A Note to the User

The material on this disk is copyrighted and is subject to the terms and conditions of the TIPSTER User Agreement, which must be signed in order to obtain a copy of the CD-ROM on which this data is to be found.

The format of this material is not as it came from the publisher, however. It has been (automatically) analyzed and rewritten in various ways, to make it more suitable for use in a research environment. The copyright for these modifications is assigned to the Association for Computational Linguistics.

These disks represent a revision of the first set of disks. There are several files which detail the changes between the previous set of disks and these disks. They are in the files:

README.doc
A detailed list of changes that were made to disk1, disk2 and disk3, as well as to the qrels files
README.d1
A mapping of old document numbers to new document numbers which were changed in the ziff data on disk one.
README.d2
? A mapping of old document numbers to new document numbers which were changed in the ziff data on disk two.
README.tag
A mapping of old tag names to new tag names which were changed on all three disks.
The format uses a labelled bracketing, expressed in the style of SGML (Standard Generalized Markup Language). The SGML DTD's used for verification at NIST are included on the CDs. All five different datasets have their major structures identical for easier reading, but have different minor structures. The philosophy in the formatting both at the University of Pennsylvania and at NIST has been to preserve as much of the original structure as possible, but to provide enough consistency to allow simple decoding of the data.

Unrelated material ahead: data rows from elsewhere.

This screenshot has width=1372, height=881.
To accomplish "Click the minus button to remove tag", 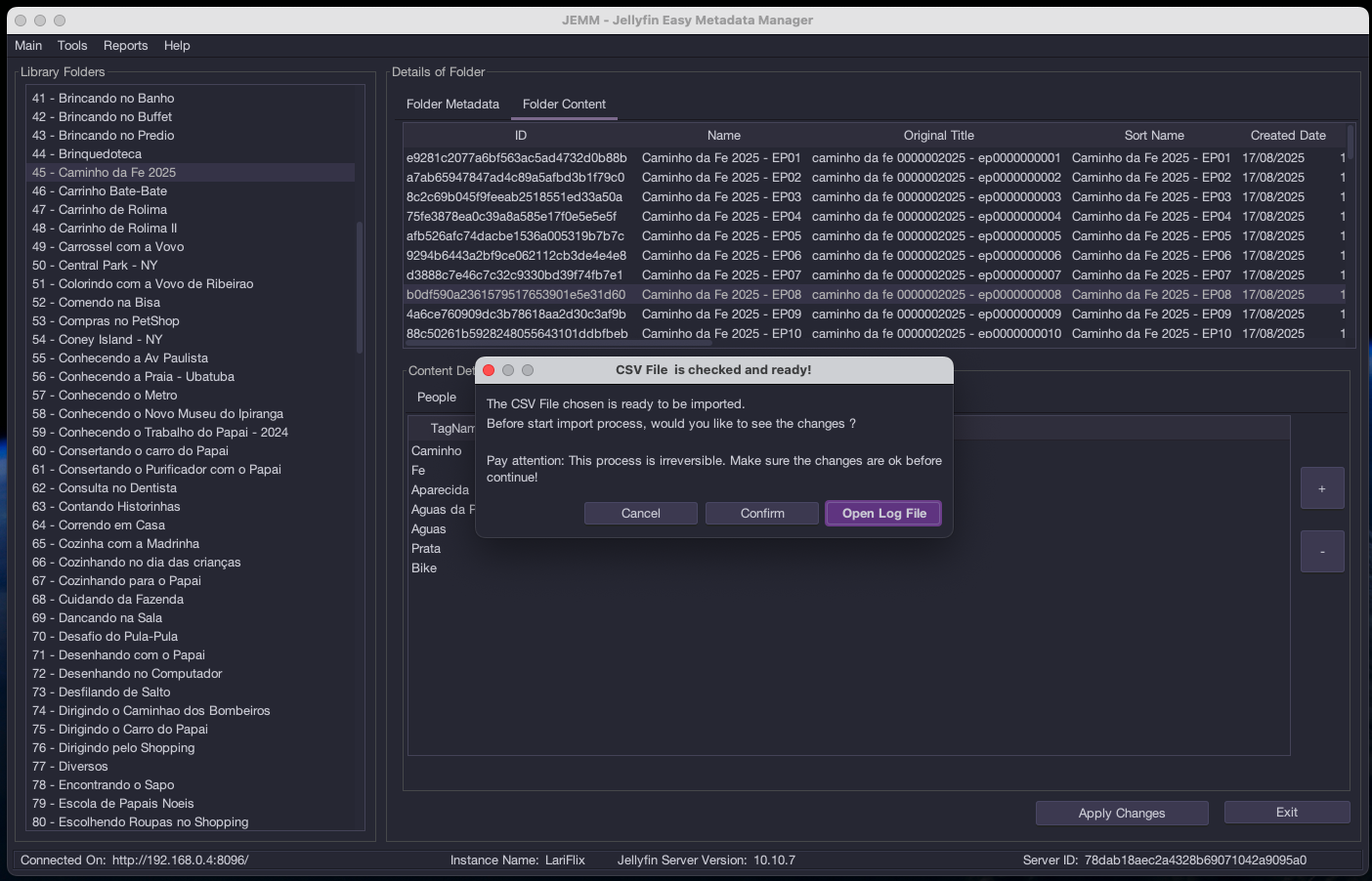I will [x=1321, y=552].
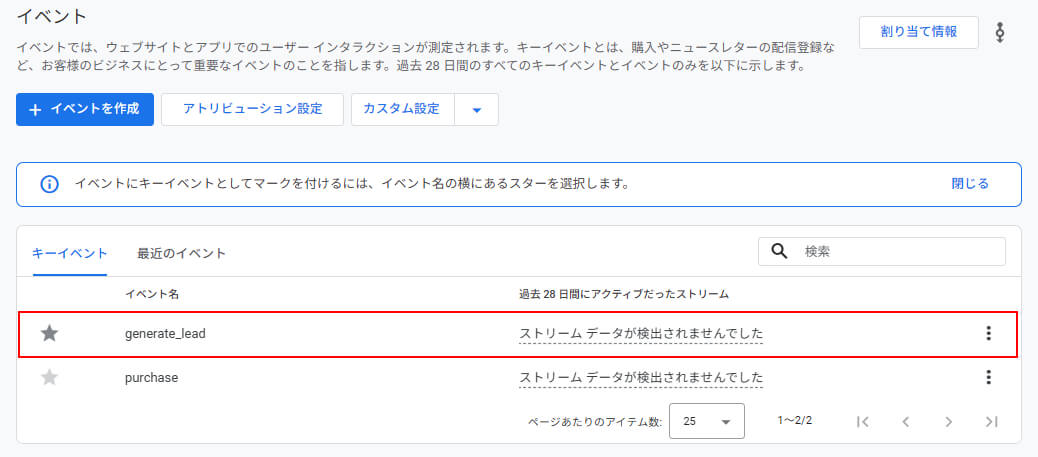
Task: Open the items per page dropdown
Action: tap(706, 421)

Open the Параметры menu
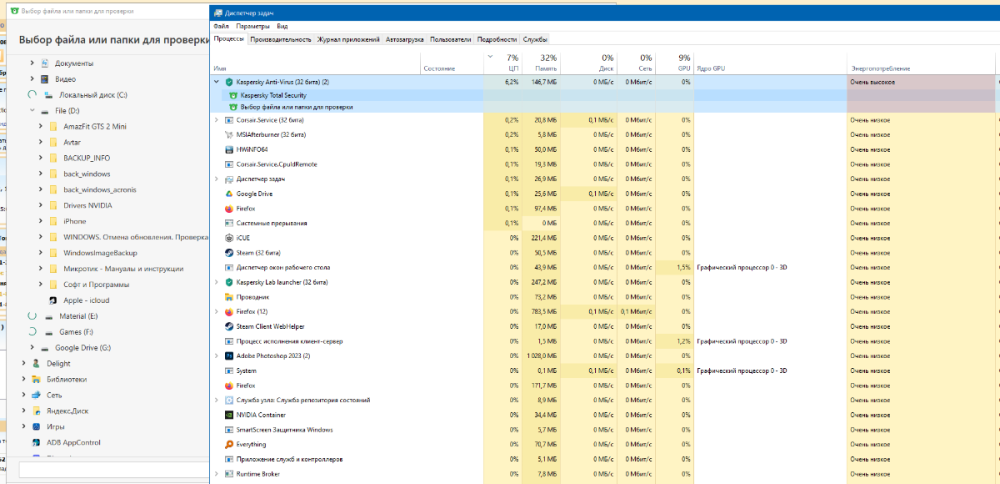click(x=253, y=26)
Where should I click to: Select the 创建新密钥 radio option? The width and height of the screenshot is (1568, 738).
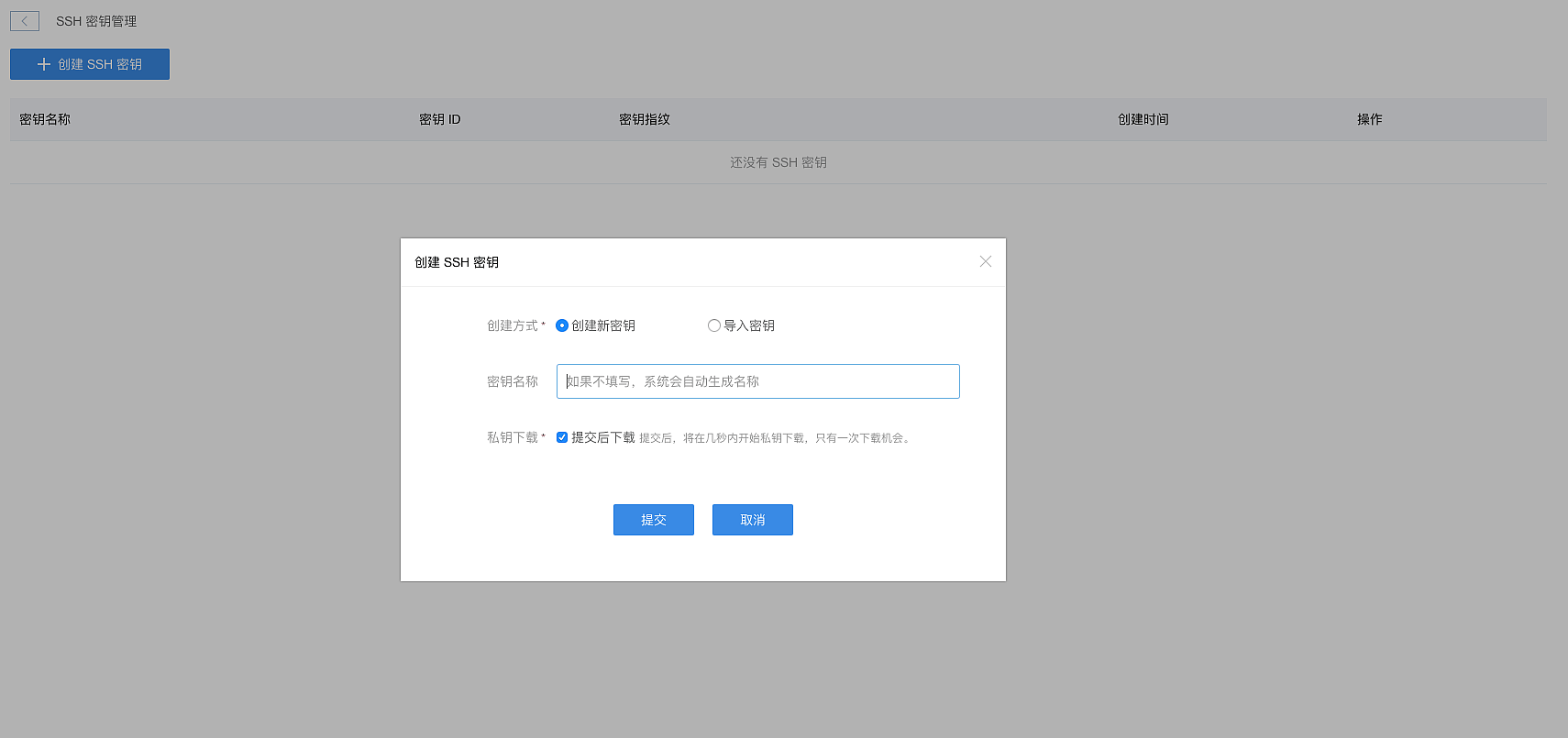point(562,325)
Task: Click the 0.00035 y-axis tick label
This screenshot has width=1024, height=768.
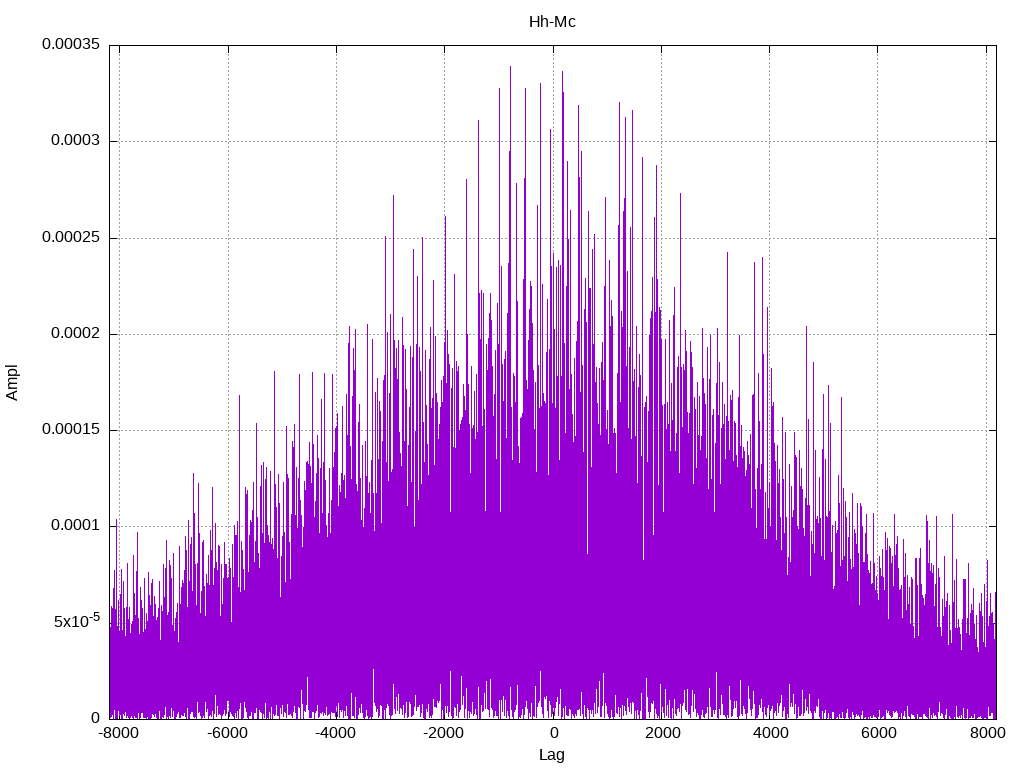Action: [x=70, y=44]
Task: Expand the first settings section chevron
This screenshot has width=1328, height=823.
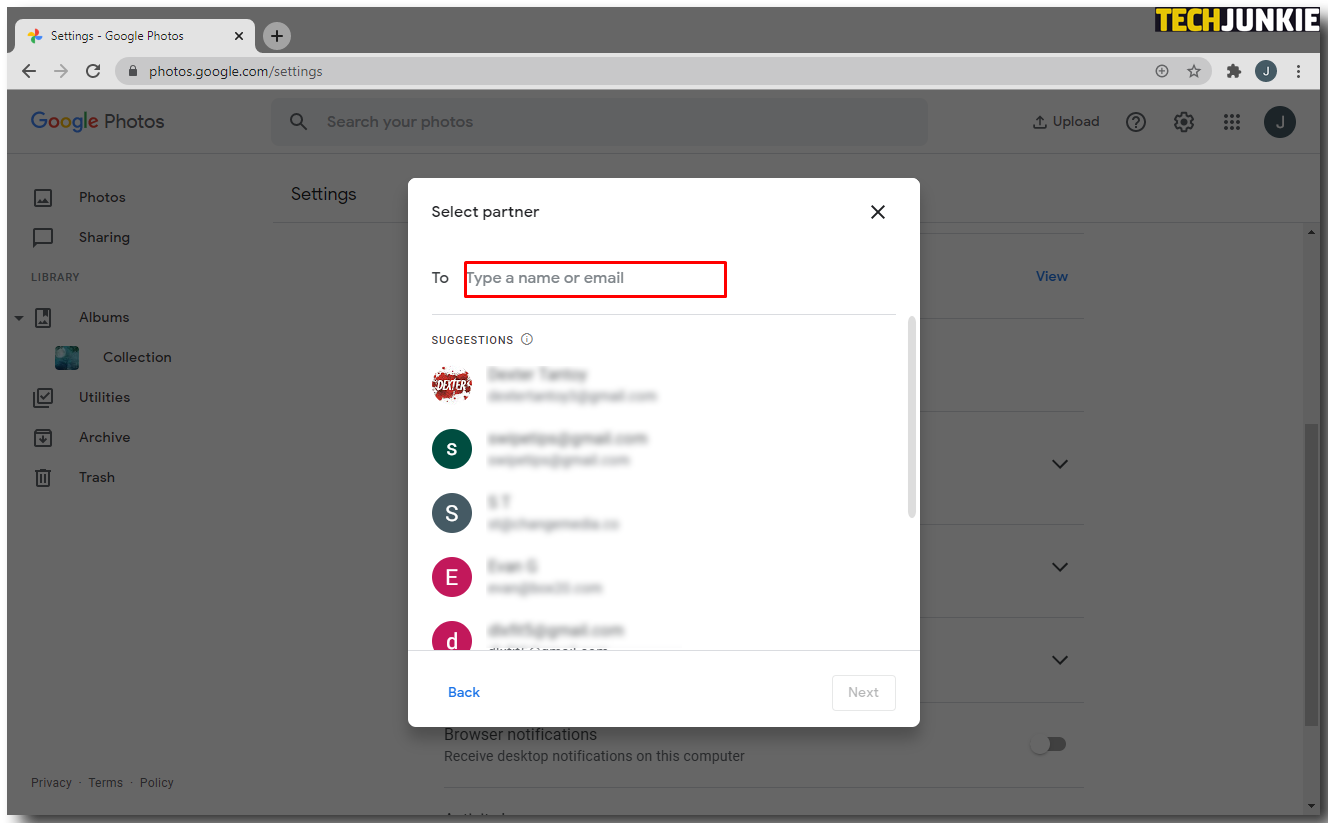Action: pyautogui.click(x=1060, y=464)
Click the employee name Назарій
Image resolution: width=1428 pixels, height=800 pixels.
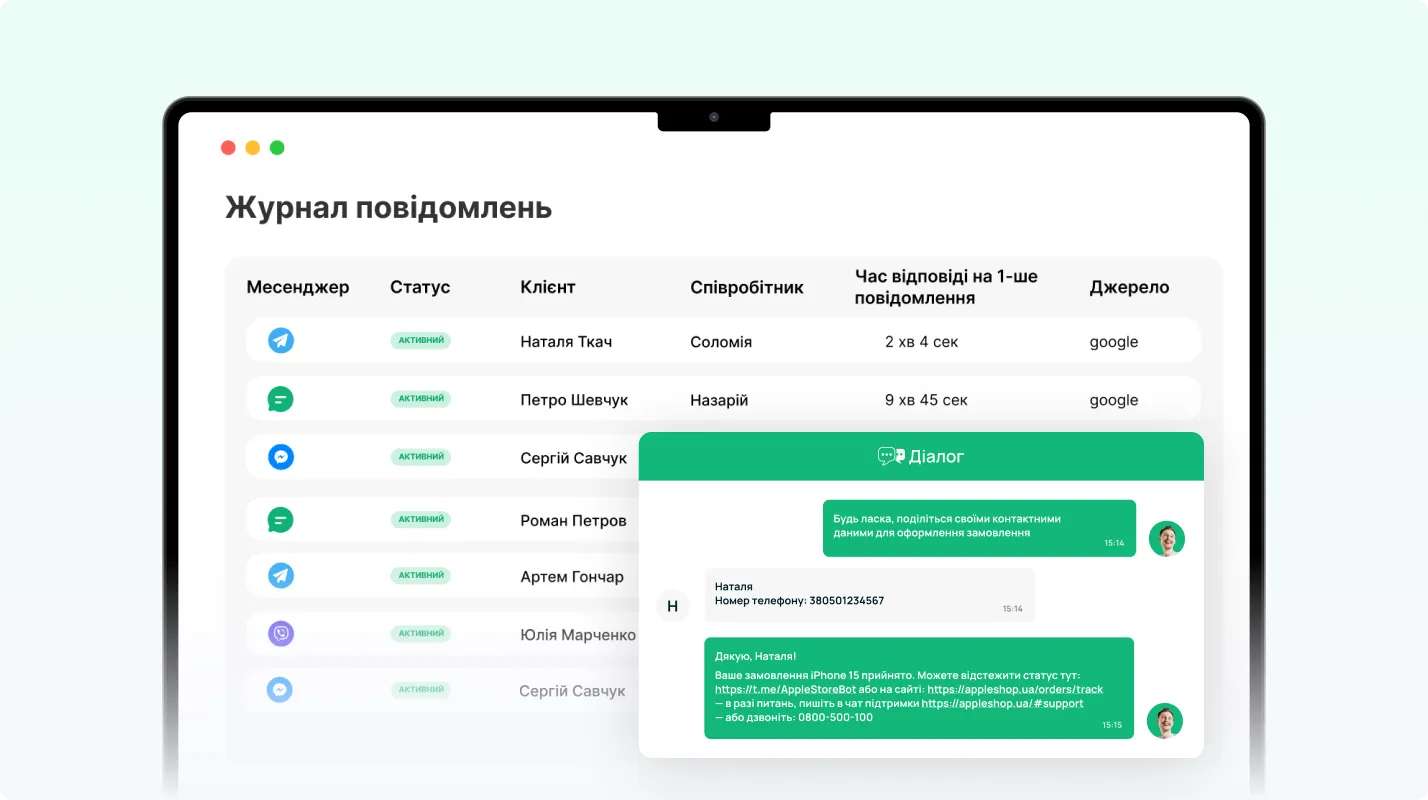719,400
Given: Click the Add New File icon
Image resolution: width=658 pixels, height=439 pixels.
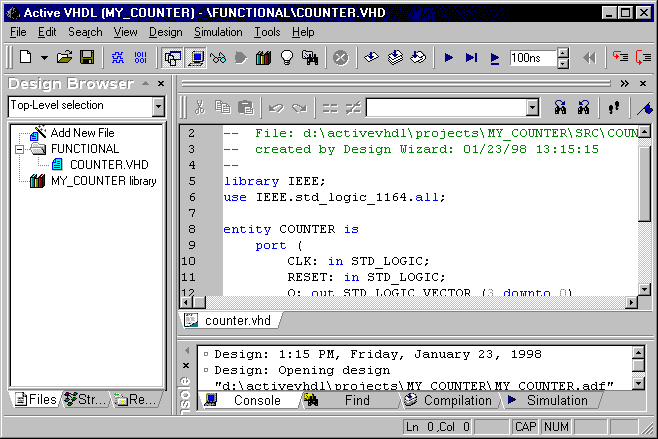Looking at the screenshot, I should pos(39,132).
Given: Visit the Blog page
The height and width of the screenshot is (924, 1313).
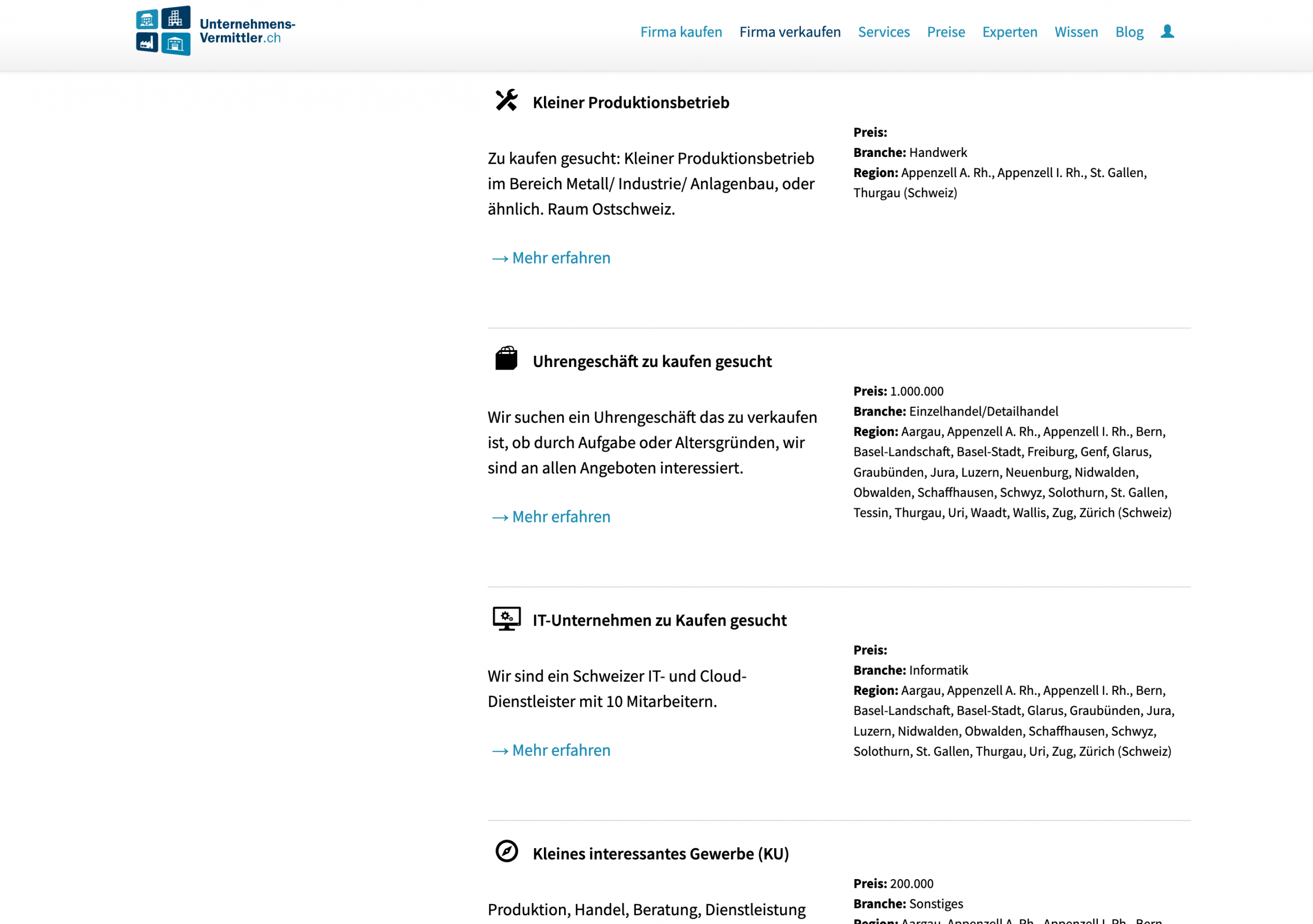Looking at the screenshot, I should [x=1129, y=32].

The major data structures are illustrated below in a sample of the DOE data.

< DOC >
< DOCNO > DOE1-96-0001 < /DOCNO >
< TEXT >
One of the weakest aspects of Prolog is in its access to clauses. This weakness is lamentable as it makes one of Prolog's greatest strengths, its ability to treat programs as data and data as programs, difficult to exploit. This paper proposes modifications to Prolog and shows how they circumvent important problems in Prolog programming in a practical way. For example, the proposed modifications permit Prolog programs that perform efficient database query (join) processing, coroutining, and abstract machine interpretation. These modifications have been used successfully at UCLA, and should be easy to implement within any existing Prolog system.
< /TEXT >
< /DOC >

Every document is bracketed by < DOC > < /DOC> tags and has a unique document number, bracketed by < DOCNO> < /DOCNO> tags. Each beginning tag starts as the first character of a new line, but the ending tags could be on the same line or on later lines.

The datasets have all been compressed using the UNIX compress utility, and are stored in chunks of about 1 megabyte each (uncompressed size).

Both as part of the philosophy of leaving the data as close to the original as possible, and because it is impossible to check all the data manually, there are many "errors" in the data. These range from errors in the original data, such as noise in the AP newswires, or other typographical errors, to errors in the reformatting done at the University of Pennsylvania and at NIST. The error-checking has concentrated on allowing readability of the data rather than on correcting content. This means that there have been automated checks for control characters, for correct matching of the beginning and end tags, and for complete DOC and DOCNO fields. The types of "errors" remaining include fragment sentences, strange formatting around tables or other "non-textual" items, misspellings, missing fields (that are generally missing from the data), etc.

Special thanks should go to Charles Augustine at the University of Pennsylvania, who patiently changed most of the data from unintellible formats into formats that can be easily processed by simple conversion programs.